CHRISTMAS AT BOBO’S, PART I
CHRISTMAS DAY. POST POOL PARTY. TERRACE OF APARTMENT 1812
The camera will open on my mother squeezing gunk from an aloe plant leaf and rubbing it into my chest. Rachel, still in her suit, will lean against the metal railing and spy with binoculars on the people in the apartments across the way. My grandma will stand next to her, still in her driving clothes, the T-shirt and jeans. She’ll fuss with her mass of white hair, disheveled not only from the wind but also from exasperation.
Word of Slip’s jumping and betting with Lucille had reached Apartment 1812 before we’d returned to it, and his behavior hadn’t gone over well with Estelle. My father, however, was actually happy with Slip’s pool deck performance. When we first stepped into the kitchen, he congratulated Slip for not hitting Big Sid. My grandma rolled her eyes and said, “Forgive me for not feeling more gung-ho about Slip’s restraint.” Then she tsk-tsked her way to the terrace, where she started tsk-tsking to my mother.

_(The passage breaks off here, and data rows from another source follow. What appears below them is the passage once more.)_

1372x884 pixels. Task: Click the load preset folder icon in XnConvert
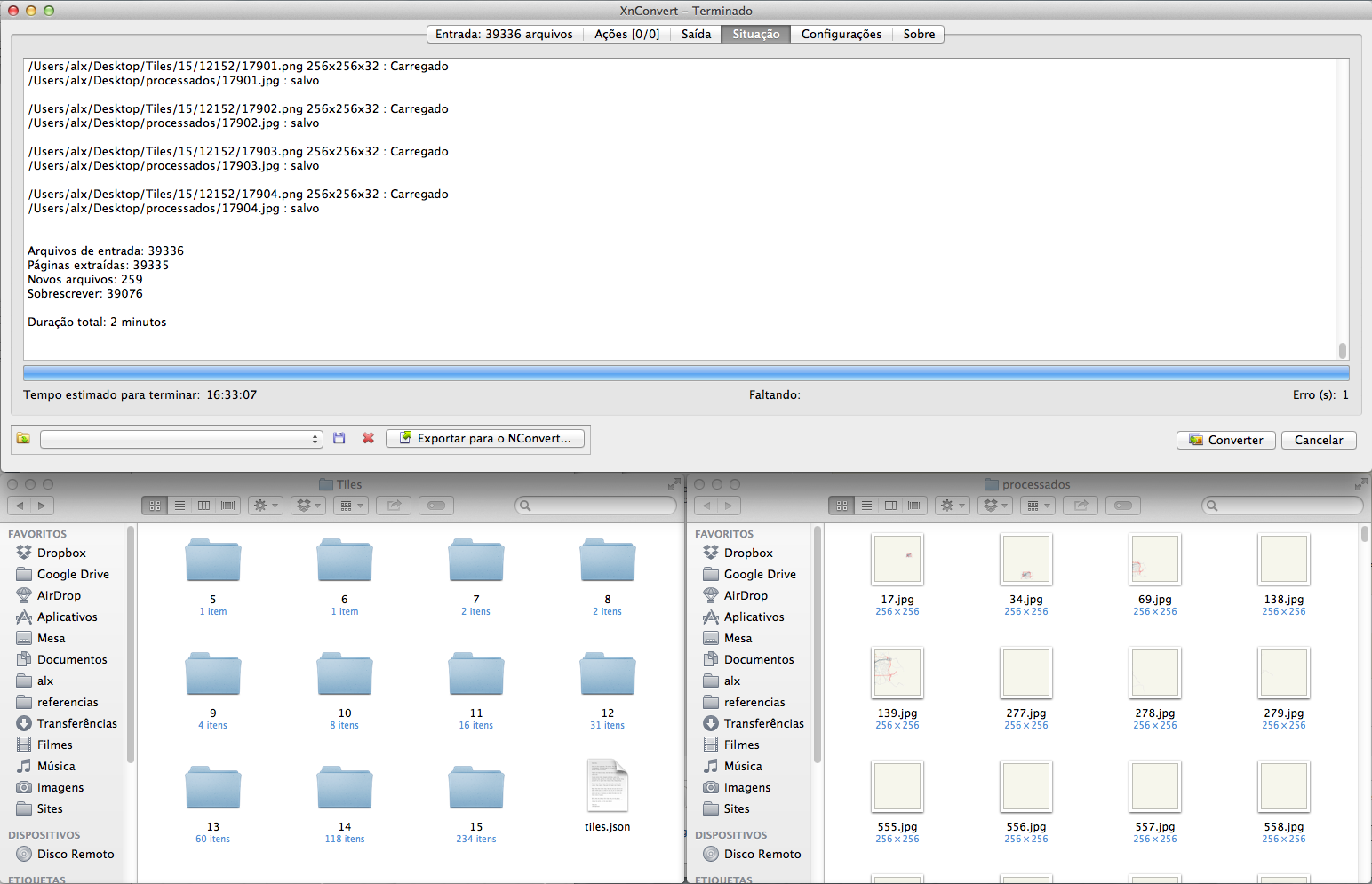(23, 439)
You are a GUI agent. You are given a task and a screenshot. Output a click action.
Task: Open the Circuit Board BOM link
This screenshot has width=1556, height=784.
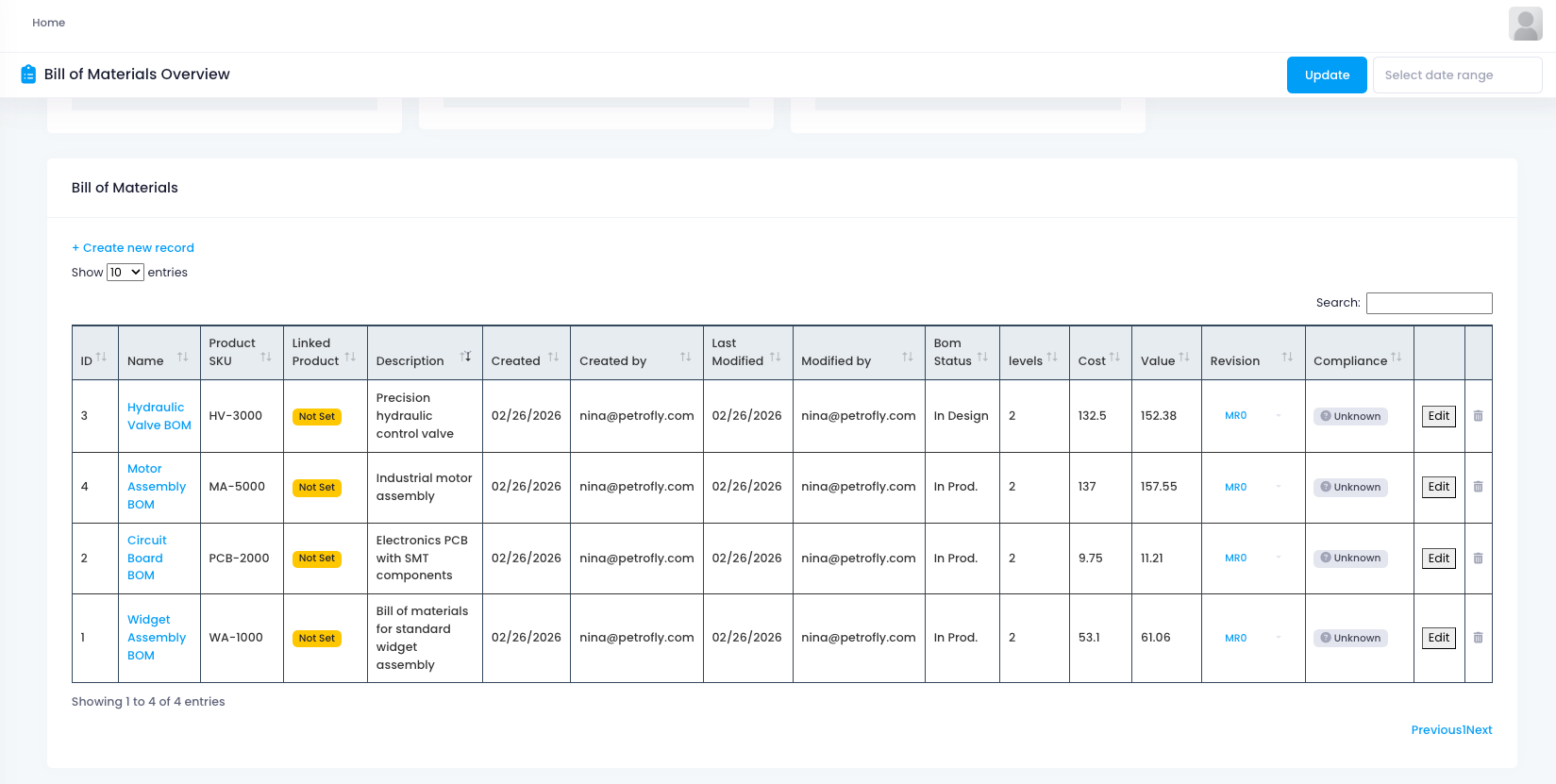146,558
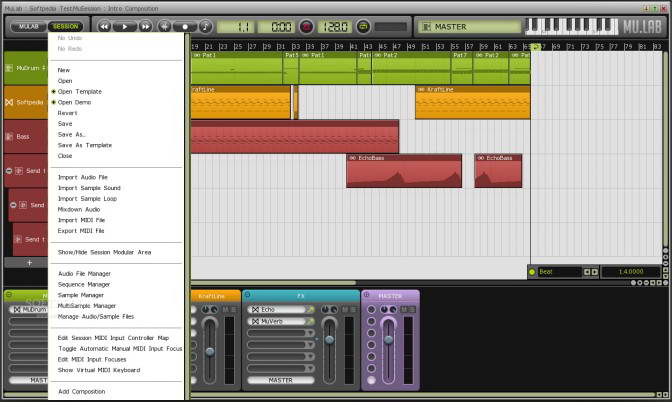The image size is (672, 402).
Task: Open the Audio File Manager
Action: (x=84, y=273)
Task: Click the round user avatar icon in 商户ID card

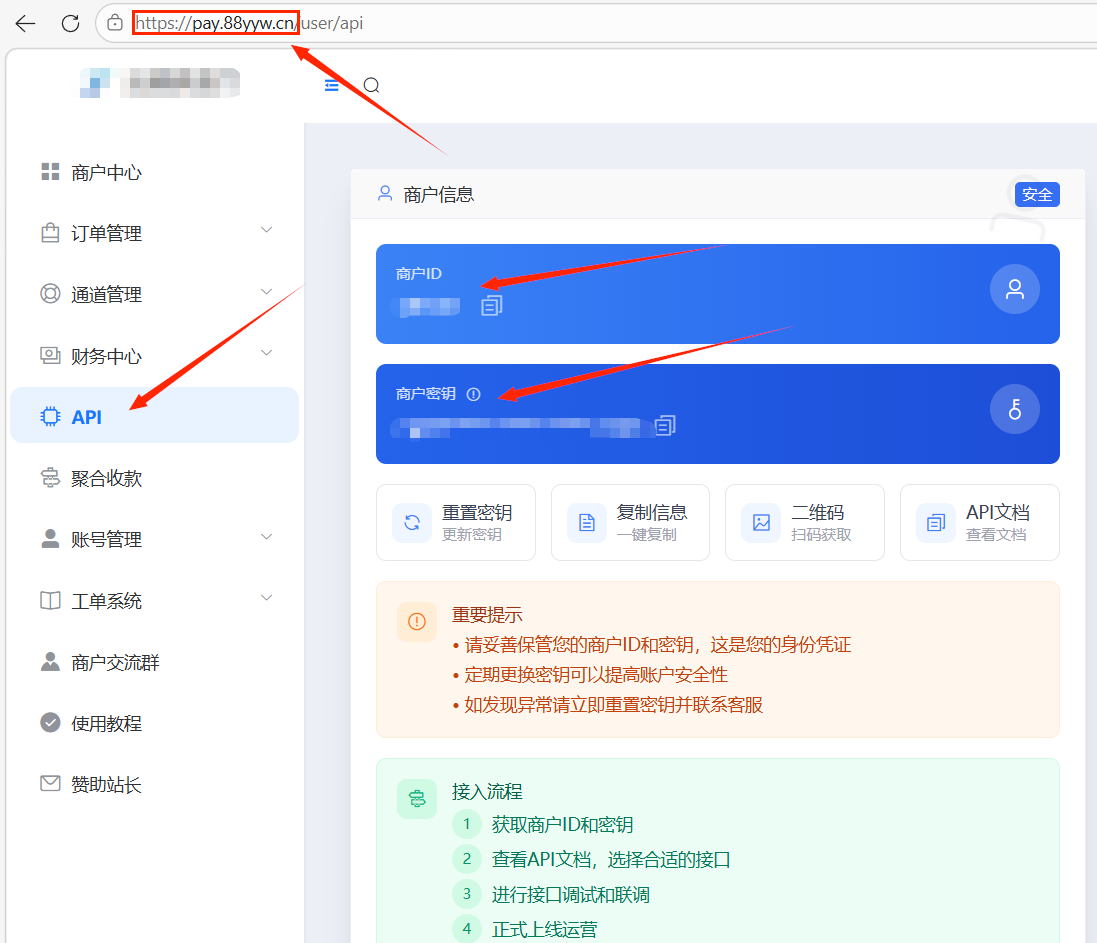Action: point(1014,290)
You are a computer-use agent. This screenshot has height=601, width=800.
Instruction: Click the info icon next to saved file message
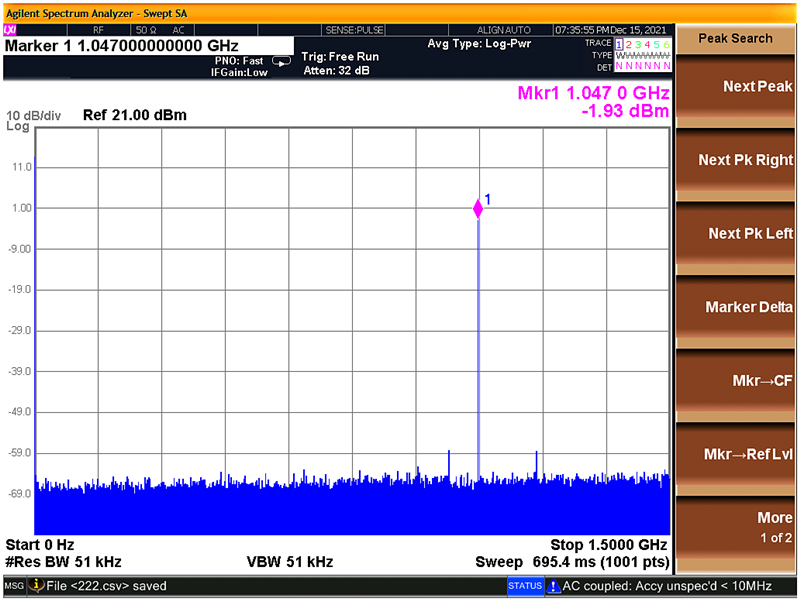click(x=36, y=586)
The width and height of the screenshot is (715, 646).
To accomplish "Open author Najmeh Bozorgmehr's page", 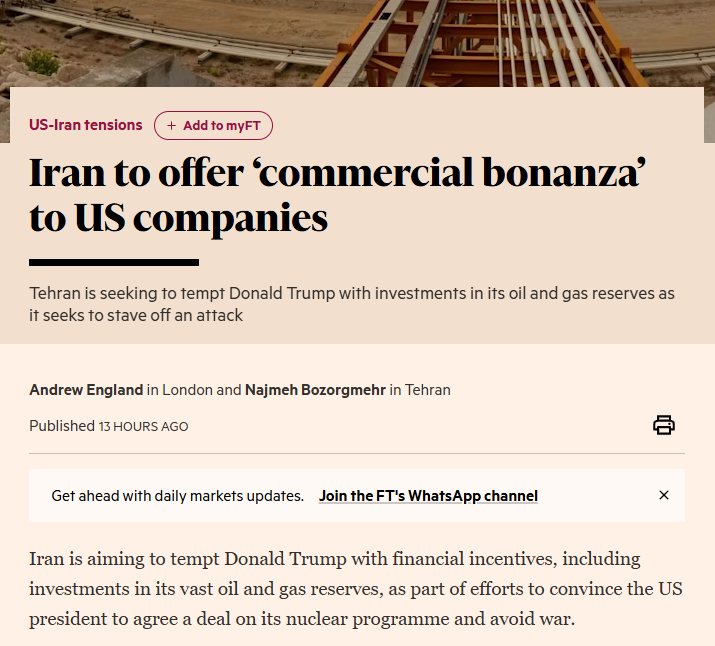I will [315, 390].
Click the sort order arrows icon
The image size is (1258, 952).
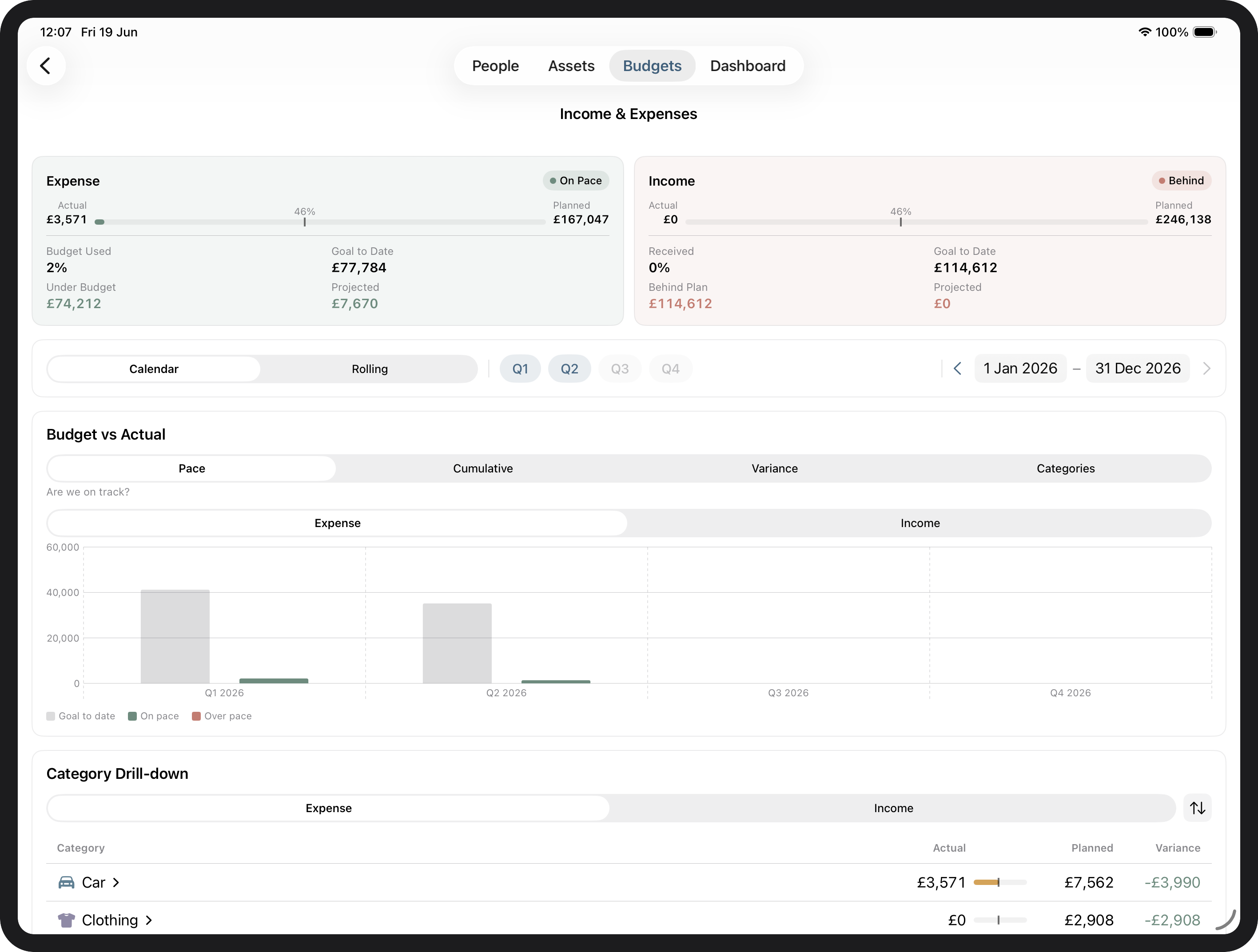1197,808
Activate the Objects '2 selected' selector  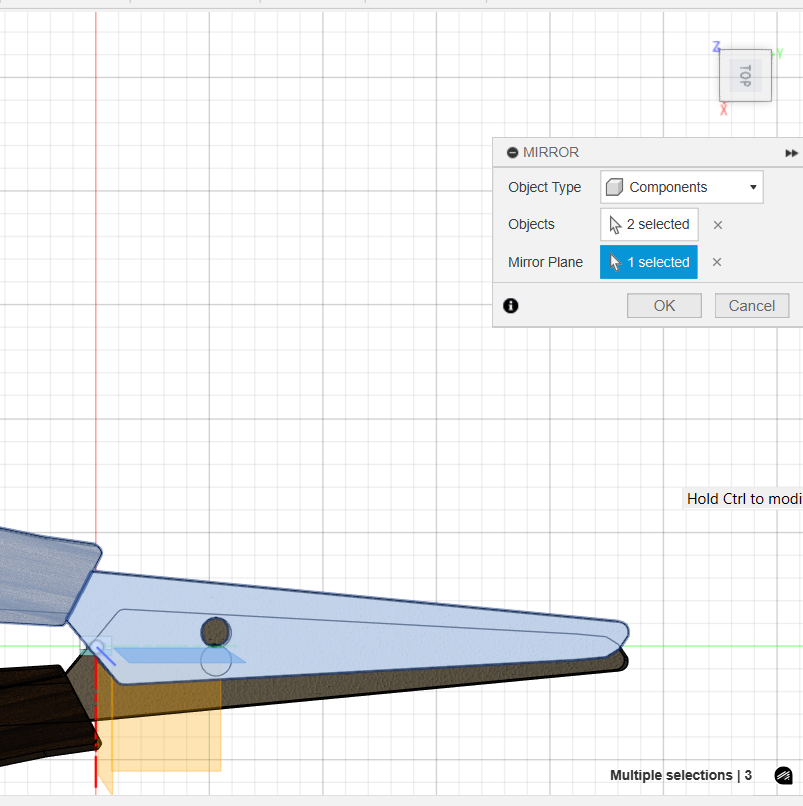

“Maybe he should just accept that deal from Gladys Greenberg, whatever it is,” my grandma will say in the movie. “Get him out of trouble.”
At the mention of the deal, Rachel’s ears will open. “So, Grandma, did your friends happen to mention anything about the deal?” she will ask without looking up from the binoculars.
“What about it, honey?”
Rachel will shrug, pretending to be coy. “I don’t know. Like about, you know, what’s involved.”
My mother will kick Rachel in the leg but Estelle will not notice. Instead, she’ll pat Rachel’s back and say, “No, honey. Doesn’t seem like anyone knows.”